● WHAT YOU NEED TO DO
Report every line in the listing that contains the string "will".

● DATA FOR THE TASK

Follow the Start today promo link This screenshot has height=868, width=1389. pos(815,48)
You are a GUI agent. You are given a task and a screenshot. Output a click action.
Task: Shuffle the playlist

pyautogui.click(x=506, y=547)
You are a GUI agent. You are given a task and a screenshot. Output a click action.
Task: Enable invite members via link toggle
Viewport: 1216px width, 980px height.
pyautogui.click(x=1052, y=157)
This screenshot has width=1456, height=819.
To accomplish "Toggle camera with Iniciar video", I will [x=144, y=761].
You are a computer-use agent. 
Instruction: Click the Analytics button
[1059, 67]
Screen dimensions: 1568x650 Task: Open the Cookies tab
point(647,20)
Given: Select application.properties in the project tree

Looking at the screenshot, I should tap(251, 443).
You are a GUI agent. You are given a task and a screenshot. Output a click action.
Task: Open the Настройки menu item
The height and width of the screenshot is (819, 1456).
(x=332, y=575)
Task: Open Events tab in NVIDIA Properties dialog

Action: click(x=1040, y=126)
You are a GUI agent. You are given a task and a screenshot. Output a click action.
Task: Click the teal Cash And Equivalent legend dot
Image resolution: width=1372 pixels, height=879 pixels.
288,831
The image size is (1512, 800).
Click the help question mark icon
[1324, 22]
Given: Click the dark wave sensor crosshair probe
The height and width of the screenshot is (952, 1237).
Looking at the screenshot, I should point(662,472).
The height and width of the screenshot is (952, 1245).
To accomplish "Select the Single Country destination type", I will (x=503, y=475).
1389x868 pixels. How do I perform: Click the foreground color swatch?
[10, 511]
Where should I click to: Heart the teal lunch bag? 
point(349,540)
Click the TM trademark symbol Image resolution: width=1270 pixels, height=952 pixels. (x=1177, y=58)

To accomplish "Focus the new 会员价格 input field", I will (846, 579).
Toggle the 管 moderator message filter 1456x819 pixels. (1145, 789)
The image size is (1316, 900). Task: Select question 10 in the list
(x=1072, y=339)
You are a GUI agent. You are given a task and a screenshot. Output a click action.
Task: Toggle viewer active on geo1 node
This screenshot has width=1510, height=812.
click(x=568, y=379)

● ANSWER AREA
To accomplish "Toggle camera with Iniciar video", I will [x=144, y=761].
To accomplish "Select the Single Country destination type", I will (x=503, y=475).
To accomplish "Focus the new 会员价格 input field", I will (846, 579).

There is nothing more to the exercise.